Variety reported yesterday that The Matrix 4—a sequel rather than a reboot—was officially a go, to be directed by Lana Wachowski and starring Keanu Reeves and Carrie-Anne Moss.

And:

As late as 2015, the idea of reviving the Matrix franchise with Reeves might have been perceived as box-office poison. The actor hadn’t had a major hit in more than a decade. The Wachowskis had similarly struggled to replicate the success of their breakout sci-fi action series; and even the last Matrix movie, The Matrix Revolutions, had underperformed relative to prior entries, suggesting a drop-off in audience interest. When the first Matrix came out in 1999, it felt genuinely extraordinary, a mash-up of genres and heady ideas that was easier to experience than to explain.

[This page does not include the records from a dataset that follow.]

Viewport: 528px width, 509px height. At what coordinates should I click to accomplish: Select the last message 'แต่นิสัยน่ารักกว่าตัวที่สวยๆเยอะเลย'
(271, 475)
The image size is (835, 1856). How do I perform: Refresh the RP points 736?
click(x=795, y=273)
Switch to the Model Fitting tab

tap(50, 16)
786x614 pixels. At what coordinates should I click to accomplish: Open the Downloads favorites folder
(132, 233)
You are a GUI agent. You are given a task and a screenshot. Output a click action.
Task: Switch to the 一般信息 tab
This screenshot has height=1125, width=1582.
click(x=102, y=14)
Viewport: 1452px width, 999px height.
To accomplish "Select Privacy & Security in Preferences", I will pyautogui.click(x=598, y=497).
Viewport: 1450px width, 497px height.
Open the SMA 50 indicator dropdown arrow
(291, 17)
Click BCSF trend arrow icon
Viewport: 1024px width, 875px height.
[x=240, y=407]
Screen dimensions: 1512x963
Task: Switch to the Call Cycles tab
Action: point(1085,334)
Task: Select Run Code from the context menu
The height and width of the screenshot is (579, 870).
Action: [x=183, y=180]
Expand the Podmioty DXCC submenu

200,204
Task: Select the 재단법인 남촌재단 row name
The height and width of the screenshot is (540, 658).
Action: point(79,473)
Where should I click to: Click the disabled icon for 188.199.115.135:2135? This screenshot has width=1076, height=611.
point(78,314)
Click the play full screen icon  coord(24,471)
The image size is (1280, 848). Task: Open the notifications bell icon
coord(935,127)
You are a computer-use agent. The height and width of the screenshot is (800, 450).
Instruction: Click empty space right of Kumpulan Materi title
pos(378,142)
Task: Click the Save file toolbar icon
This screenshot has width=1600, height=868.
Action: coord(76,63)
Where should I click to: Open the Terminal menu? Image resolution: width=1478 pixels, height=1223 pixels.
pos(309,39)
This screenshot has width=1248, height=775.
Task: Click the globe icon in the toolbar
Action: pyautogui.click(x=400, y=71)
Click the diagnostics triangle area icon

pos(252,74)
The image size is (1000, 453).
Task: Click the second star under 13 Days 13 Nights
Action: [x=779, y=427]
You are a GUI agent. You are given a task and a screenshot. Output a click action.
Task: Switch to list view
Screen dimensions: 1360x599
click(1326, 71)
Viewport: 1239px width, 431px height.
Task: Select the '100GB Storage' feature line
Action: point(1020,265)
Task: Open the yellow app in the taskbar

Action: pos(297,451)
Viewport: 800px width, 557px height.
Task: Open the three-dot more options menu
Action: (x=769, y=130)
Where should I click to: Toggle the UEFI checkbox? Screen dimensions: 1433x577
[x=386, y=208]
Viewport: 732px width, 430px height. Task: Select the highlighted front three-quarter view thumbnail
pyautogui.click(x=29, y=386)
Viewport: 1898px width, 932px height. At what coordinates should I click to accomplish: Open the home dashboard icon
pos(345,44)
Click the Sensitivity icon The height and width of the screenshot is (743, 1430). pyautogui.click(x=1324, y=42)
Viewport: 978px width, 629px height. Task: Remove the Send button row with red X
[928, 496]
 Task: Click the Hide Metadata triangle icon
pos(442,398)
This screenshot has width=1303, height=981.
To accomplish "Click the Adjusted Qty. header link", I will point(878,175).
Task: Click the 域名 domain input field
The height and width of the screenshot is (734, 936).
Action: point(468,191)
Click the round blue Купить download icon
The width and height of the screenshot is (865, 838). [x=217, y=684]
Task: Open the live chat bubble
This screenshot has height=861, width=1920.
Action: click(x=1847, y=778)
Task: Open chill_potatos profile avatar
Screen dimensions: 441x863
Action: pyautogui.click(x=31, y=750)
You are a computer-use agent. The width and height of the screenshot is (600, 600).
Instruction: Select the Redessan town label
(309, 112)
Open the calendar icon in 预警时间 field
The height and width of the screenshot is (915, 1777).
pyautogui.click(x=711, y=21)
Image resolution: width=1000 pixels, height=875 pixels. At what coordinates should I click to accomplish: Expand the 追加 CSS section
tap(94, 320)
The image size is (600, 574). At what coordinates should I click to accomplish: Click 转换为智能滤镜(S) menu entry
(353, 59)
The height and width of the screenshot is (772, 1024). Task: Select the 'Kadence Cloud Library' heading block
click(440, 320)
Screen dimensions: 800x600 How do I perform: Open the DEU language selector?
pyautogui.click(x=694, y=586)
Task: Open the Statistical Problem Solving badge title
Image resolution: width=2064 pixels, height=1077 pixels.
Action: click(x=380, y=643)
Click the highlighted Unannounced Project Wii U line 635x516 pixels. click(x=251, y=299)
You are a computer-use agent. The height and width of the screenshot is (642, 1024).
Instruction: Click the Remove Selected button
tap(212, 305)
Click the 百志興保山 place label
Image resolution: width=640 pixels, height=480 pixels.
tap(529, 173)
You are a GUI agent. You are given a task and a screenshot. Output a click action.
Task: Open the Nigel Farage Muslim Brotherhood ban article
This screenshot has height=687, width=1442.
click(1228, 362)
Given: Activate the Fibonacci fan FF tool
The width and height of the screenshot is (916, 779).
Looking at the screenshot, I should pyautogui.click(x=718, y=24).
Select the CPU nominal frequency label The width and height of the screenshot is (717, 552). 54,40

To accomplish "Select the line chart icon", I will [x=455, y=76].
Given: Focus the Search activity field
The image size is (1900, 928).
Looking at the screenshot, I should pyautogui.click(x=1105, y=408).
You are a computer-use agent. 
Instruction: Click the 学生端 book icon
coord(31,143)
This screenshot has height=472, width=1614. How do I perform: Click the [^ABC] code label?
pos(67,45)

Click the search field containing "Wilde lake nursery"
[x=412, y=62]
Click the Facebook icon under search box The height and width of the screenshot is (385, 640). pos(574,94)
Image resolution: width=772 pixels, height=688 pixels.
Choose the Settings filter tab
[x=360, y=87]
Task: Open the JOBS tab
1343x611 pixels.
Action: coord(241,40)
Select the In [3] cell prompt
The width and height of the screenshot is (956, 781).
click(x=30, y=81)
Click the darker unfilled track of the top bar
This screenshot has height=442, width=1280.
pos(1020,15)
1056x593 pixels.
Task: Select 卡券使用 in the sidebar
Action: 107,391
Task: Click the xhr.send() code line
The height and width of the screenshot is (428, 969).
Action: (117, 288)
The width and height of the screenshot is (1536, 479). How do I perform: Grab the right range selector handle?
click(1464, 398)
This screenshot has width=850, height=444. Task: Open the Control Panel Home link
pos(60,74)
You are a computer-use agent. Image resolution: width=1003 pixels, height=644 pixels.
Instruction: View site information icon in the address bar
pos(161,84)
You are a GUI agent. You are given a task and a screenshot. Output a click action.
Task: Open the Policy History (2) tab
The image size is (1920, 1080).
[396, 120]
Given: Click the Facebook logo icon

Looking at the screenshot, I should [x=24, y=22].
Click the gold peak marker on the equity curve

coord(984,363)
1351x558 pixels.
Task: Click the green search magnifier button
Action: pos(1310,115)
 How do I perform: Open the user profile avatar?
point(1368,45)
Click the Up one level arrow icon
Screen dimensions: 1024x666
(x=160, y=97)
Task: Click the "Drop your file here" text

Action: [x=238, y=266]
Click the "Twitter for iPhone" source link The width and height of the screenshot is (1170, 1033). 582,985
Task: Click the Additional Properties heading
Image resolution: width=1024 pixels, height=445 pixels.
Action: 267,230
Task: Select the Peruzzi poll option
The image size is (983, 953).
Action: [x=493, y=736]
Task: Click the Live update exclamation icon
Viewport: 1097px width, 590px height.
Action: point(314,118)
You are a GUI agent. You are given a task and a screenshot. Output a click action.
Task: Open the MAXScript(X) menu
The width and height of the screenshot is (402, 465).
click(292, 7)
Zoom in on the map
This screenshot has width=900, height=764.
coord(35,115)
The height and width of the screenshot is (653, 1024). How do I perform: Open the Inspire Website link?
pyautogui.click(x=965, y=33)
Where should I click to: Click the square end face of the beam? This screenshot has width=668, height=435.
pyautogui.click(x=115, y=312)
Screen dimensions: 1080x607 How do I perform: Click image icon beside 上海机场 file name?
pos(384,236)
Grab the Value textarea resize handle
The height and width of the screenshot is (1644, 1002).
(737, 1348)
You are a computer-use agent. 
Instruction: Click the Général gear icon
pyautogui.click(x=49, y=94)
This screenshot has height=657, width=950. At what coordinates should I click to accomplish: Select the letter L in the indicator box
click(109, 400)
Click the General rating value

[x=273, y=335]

Twenty years on, perhaps the franchise can be the spark to revive a creatively stagnant Hollywood yet again.

So what has changed?

Keanu Reeves is box office material again – with John Wick reviving his career very nicely. And in fairness it’s not a bad franchise at all with a neatly stylised world worked out, albeit perhaps for some the violent subject matter is off-putting (and for a lesson in how not to do that approach consider the pretty soulless Atomic Blonde). One of the Wachowski sisters is involved, so there’s a degree of continuity and Carrie-Anne Moss has produced some interesting work, not least appearing in…

If it’s better than the third, well, that’s something I suppose.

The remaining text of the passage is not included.